Тем не менее мы рискуем сильно упростить ситуацию, хотя бы потому что сами гуманисты по риторическим причинам описали ее «без полутонов». Фактически их классическая латынь являлась специализированным дополнением к итальянскому языку, а не серьезной ему альтернативой; и в значительно большей мере преемницей средневековой латыни, чем они сами это признавали. Даже самый увлеченный гуманист не считал, что латинский язык Цицерона должен вытеснить народный итальянский язык в полях и мастерских; место ему было в интеллектуальной жизни более высокого уровня, и его отличала сложность, которую гуманисты были в состоянии оценить. Доходило до крайностей: флорентийский гуманист Леонардо Бруни утверждал даже, что простолюдинам древнего Рима было не под силу справиться со сложностями латыни: язык, на котором они говорили, был чем-то вроде итальянского, а латынь являлась языком элитарной культуры[4]. В обсуждении достоинств классической латыни их энтузиазм обозначался в сильных выражениях, что не стоит толковать превратно: эпидейктический дискурс проявляется в форме либо похвалы, либо порицания, и в нем нет места частичному одобрению; представитель определенной точки зрения в диалоге отстаивал ее во всей полноте. Истинным предметом обсуждения всегда оказывалось то, насколько большая часть высшей интеллектуальной деятельности должна была осуществляться по-латыни, а также какой именно должна была быть эта латынь. Многие из лучших гуманистов – Петрарка, Боккаччо, Витторино да Фельтре, Леонардо Бруни, Альберти – на самом деле всерьез воспринимали просторечный язык и его развитую практику.

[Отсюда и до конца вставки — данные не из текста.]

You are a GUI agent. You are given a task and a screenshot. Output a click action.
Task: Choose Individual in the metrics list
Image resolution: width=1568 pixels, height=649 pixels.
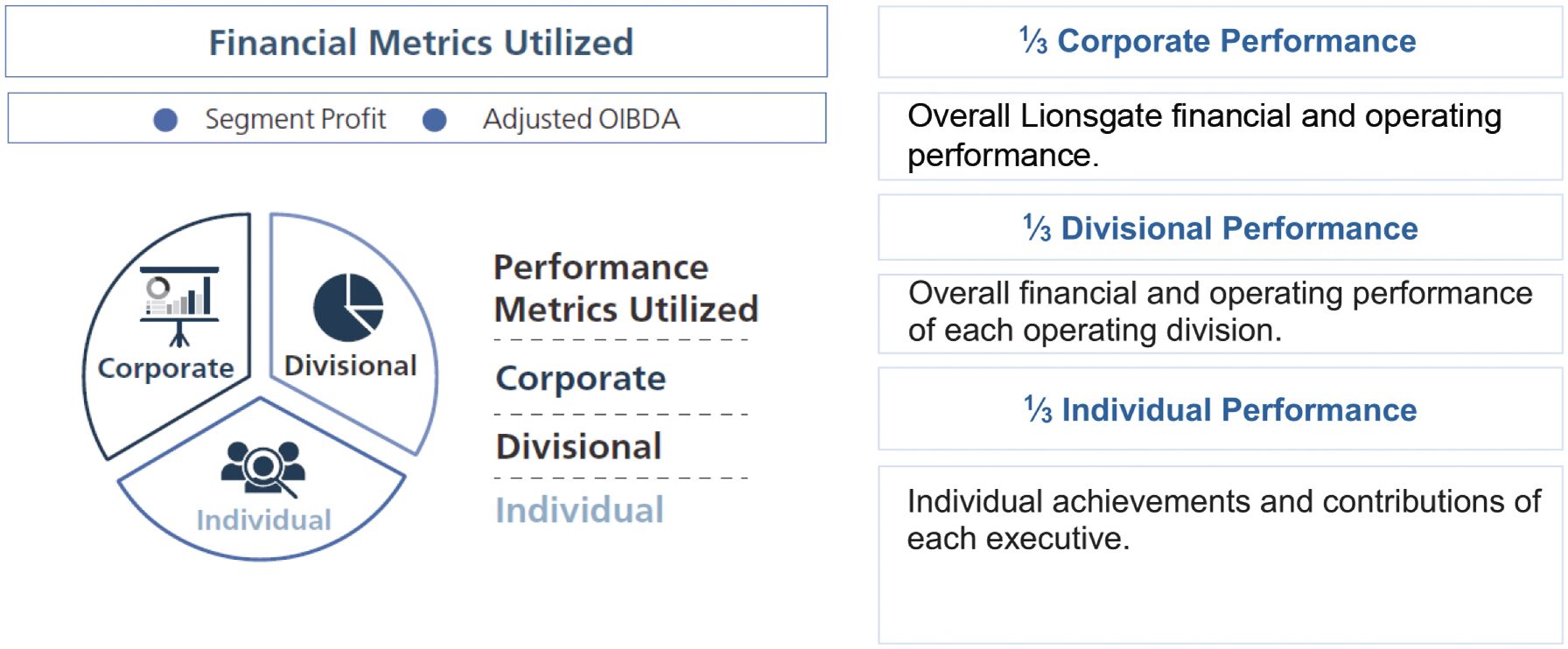tap(579, 510)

Схожим образом разделение между гуманистической латынью и средневековой латынью не было таким резким, как представляется по некоторым гуманистическим замечаниям или как гуманистам хотелось бы. Как единого целого, разумеется, средневековой латыни не существует, а есть лишь многочисленные разновидности постклассической латыни. Безусловно, ученая латынь XIII и XIV веков не была стереотипным запутанным монашеским языком эпохи Меровингов; в своих лучших проявлениях она была крайне изящной и классической, и гуманисты иногда были готовы это признать. Соответствующим образом, их собственный латинский язык был несколько менее классическим, чем они думали, – как указали на это цицеронианцы в XVI веке[5]. И, хотя это не обсуждалось широко, многие из их руководств все еще были старыми средневековыми книгами. Они порицали варварский словарь Папия XI века или полную солецизмов грамматику Doctrinale Александра из Вильдьё XIII века, но часто пользовались ими, потому что больше практически ничего не было. В лучшем случае они пользовались теми же позднеантичными грамматиками – Ars Minor Доната и Institutiones Присциана, – что и в Средневековье. Лишь только в 1430‐х, начиная с Elegantiae Лоренцо Валлы, гуманисты стали создавать важные новые руководства в соответствии со своими собственными притязаниями. Даже круг их чтения приводит в замешательство. Дело не в том, что им не хватало нескольких классических произведений, которыми располагаем мы – это положение вещей они энергично исправляли, – а в том, что множество произведений, которые сейчас не представляются нам ключевыми достижениями культуры Античности, были для них очень важны. Библиотека любого гуманиста, скорее всего, содержала в себе довольно большую долю средневековых энциклопедий, произведений позднеантичных риторов, сомнительных трактатов Аристотеля в латинских переводах. Другими словами, переоценка классической литературы шла еще полным ходом.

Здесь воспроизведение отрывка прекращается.